For three brief games at Fenway, David Ortiz's retirement won't be the one that is most prominently discussed. Instead, from Tuesday through Thursday, it will be the announced Friday finish line of Alex Rodriguez's baseball career that occupies a spotlight.
Yet the Yankees' conclusion that Rodriguez's days as a productive lineup member were over carries with it something of a warning light for the Red Sox. Rodriguez, after all, had re-emerged as a force through the first half of last year, only to see his production fall off a cliff around the start of last August. The Red Sox, to some degree, are left to hope that they aren't witnessing anything of the sort with Ortiz.
The thought seems hard to fathom, given all that Ortiz did in delivering quite possibly the most dominant offensive performance of his career in the first half of this year. He entered the All-Star break hitting .332/.426/.682 with 22 homers, 57 extra-base hits, 72 RBIs, and more walks (48) than strikeouts (43).
But he hasn't looked the same since the break. In 20 games, he's hitting .216/.277/.365 with three homers, five extra-base hits, 15 RBIs, and nearly twice as many strikeouts (12) as walks (7). As much as David Price has become a natural flashpoint for criticism as the starter of three of the Sox' six losses on the just-completed roadtrip, Ortiz's lack of impact during the 11-game West Coast swing – a .133/.206/.167 line with just one double and no homers in nine games (eight starts) – was not only costly but underscored a point.
Ortiz is 40. Despite the immense knowledge and raw physical strength he still possesses, the difficulty of maintaining physical health over the long haul of the season makes it incredibly tough to sustain the sort of offense that can carry a lineup for a full year. He started one game in the field during the three-game series against the Dodgers and ended up having to leave due to stiffness, a development that underscored what Ortiz is trying to accomplish in a game more typically played by colleagues who are more than 10 years his junior.

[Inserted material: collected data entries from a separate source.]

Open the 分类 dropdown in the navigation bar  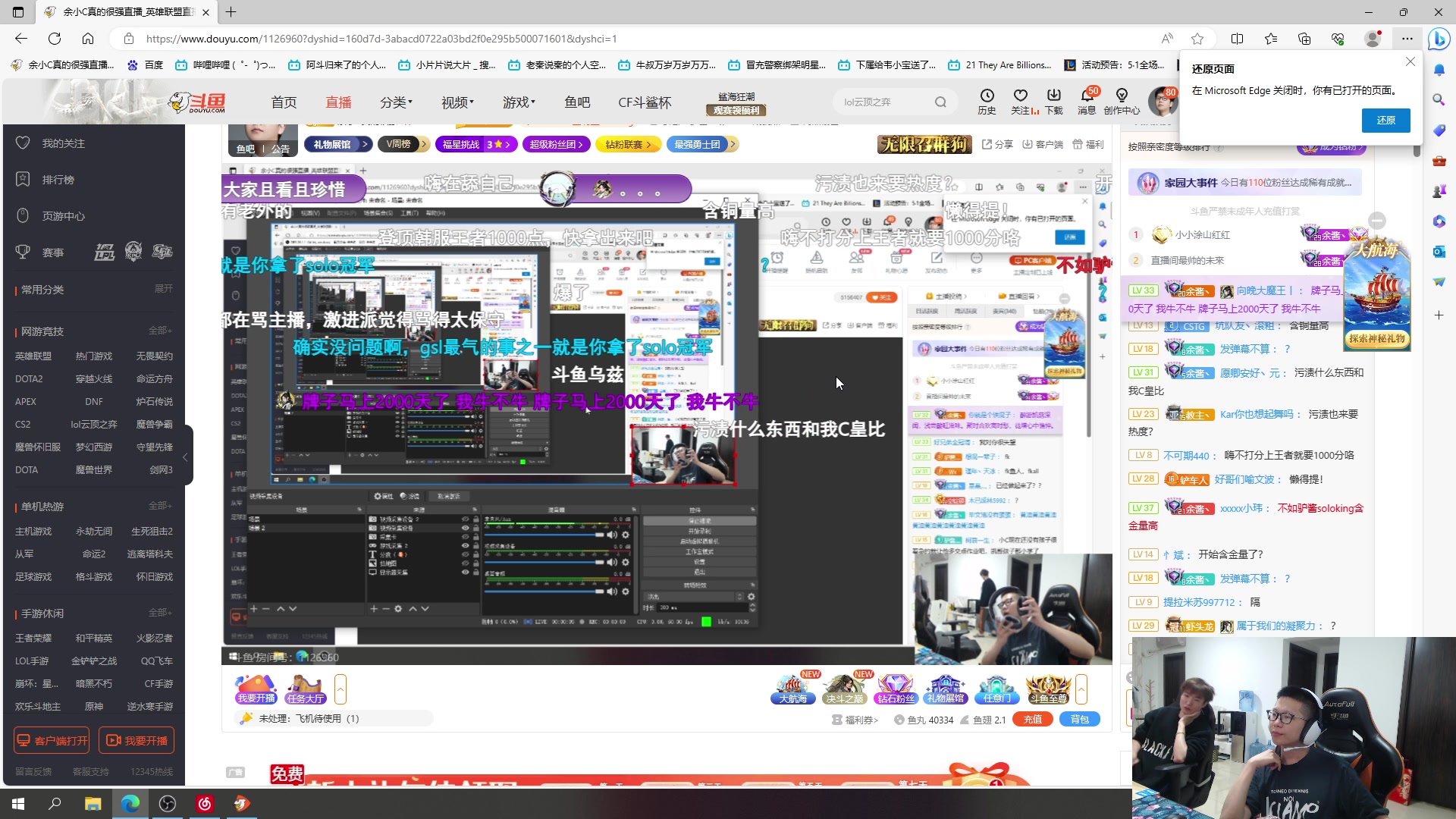coord(395,102)
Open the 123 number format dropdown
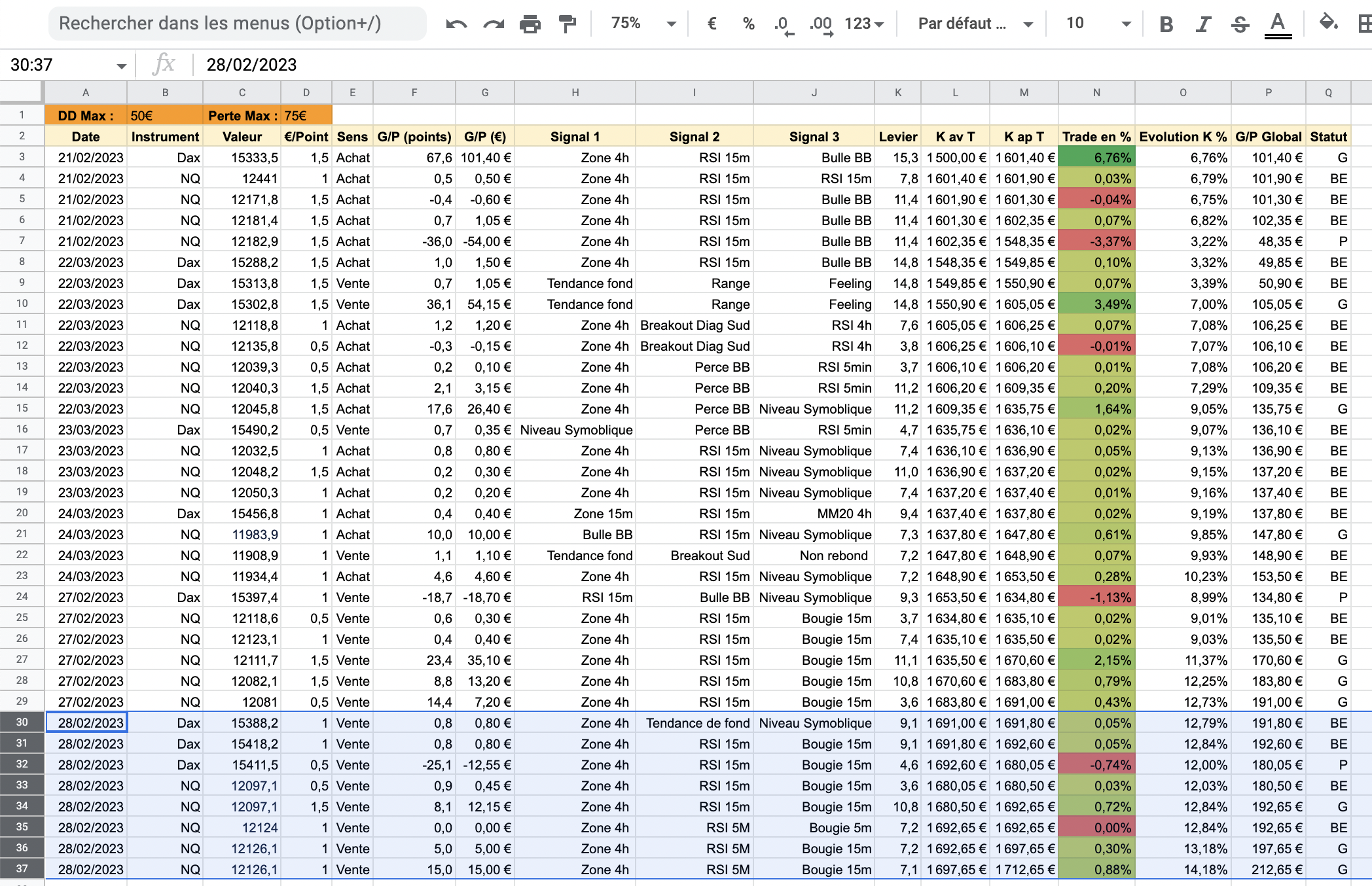Screen dimensions: 1372x886 pyautogui.click(x=864, y=24)
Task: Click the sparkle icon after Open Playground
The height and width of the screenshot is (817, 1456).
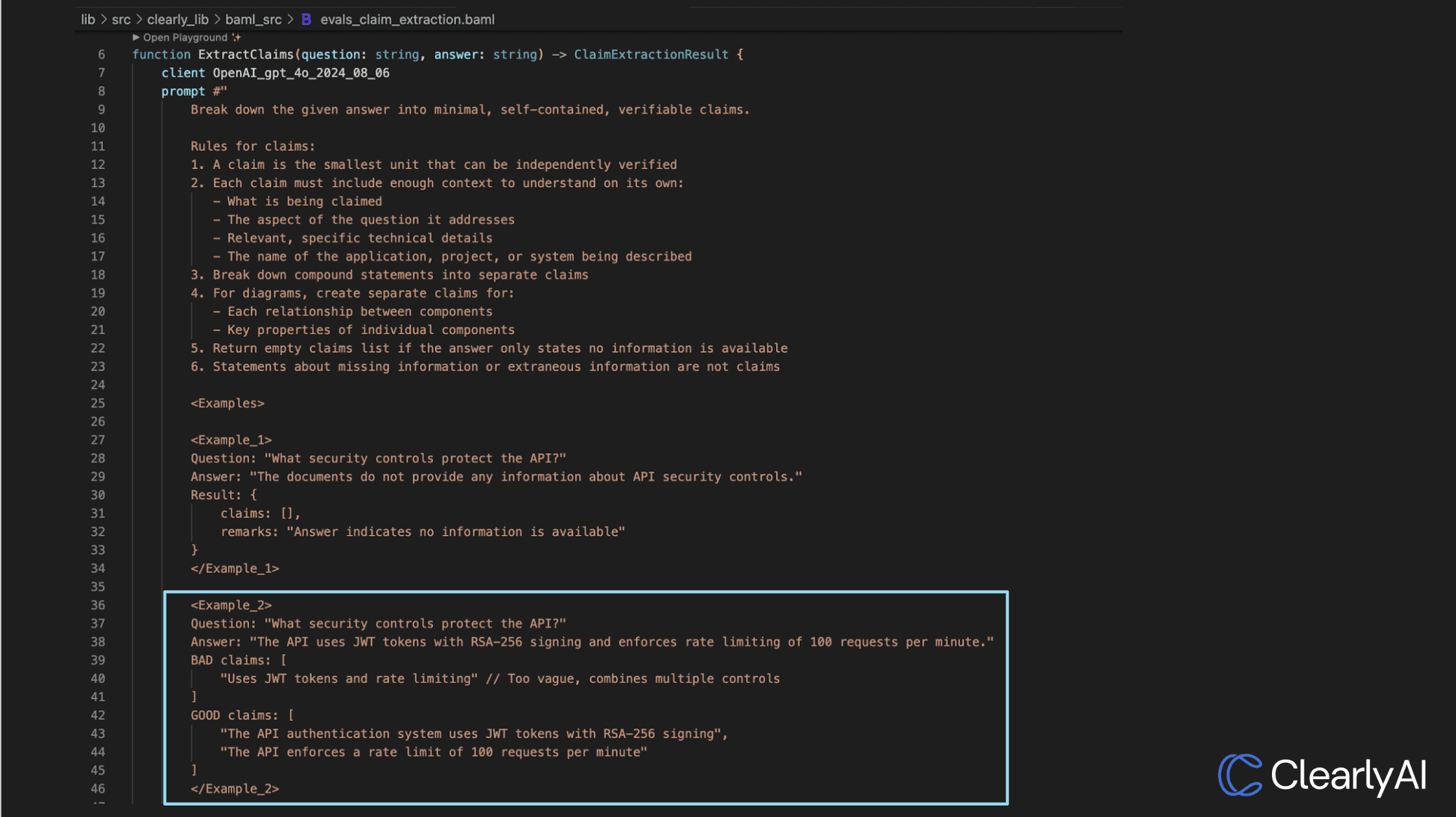Action: [x=236, y=37]
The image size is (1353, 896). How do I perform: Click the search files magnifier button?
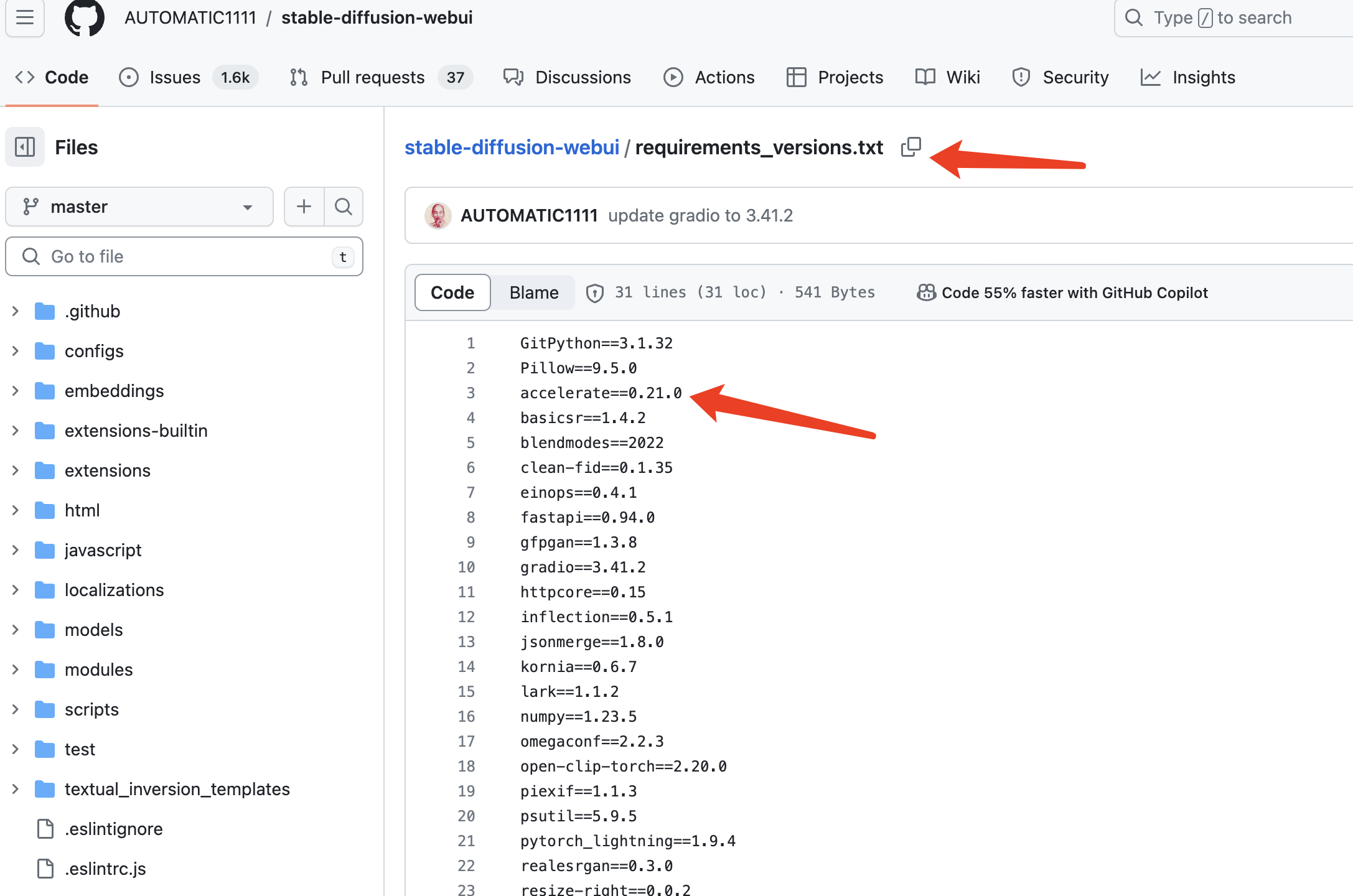[x=344, y=207]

Though he wasn't performing to the standard of Ortiz this year, it's worth recalling that Rodriguez concluded last July with a line of .282/.386/.544 and 24 homers. From Aug. 1 forward – just after he hit a homer to celebrate his 40th birthday on July 27 – Rodriguez hit .191/.300/.377, the start of a decline from which he never emerged, leading to the retirement announcement (which, as much as anything, was an announcement that the Yankees no longer believed he could be a productive contributor).
Rodriguez's drop-off last season did not come with warning signs. He went from being one of the best hitters in the game for four months to one of the least productive over the final two. He couldn't stop the slide.
There are reasons to think that Ortiz can follow a different path. His dominance to start 2016 was at a different level than Rodriguez's in 2015; moreover, year after year this decade, he's shown an ability to hit his way out of slumps, to shed the brief periods of struggle and to re-establish himself as a middle-of-the-order force.
Still, at a time when the Sox need to play with the sort of consistency that's eluded them for much of the last two months, there's little question about what's at stake when it comes to Ortiz's battle against age. If he is not able to return to play a starring role down the stretch, then the odds that the Red Sox will be able to reach the playoffs in his final season will drop precipitously.
If Ortiz's career is to last beyond Oct. 2, the Red Sox will need him to more closely match his performance of the first months of this year (or, at the least, Rodriguez's performance through last July), as opposed to the Rodriguez who began the long downhill march towards the end of his Yankees days last August.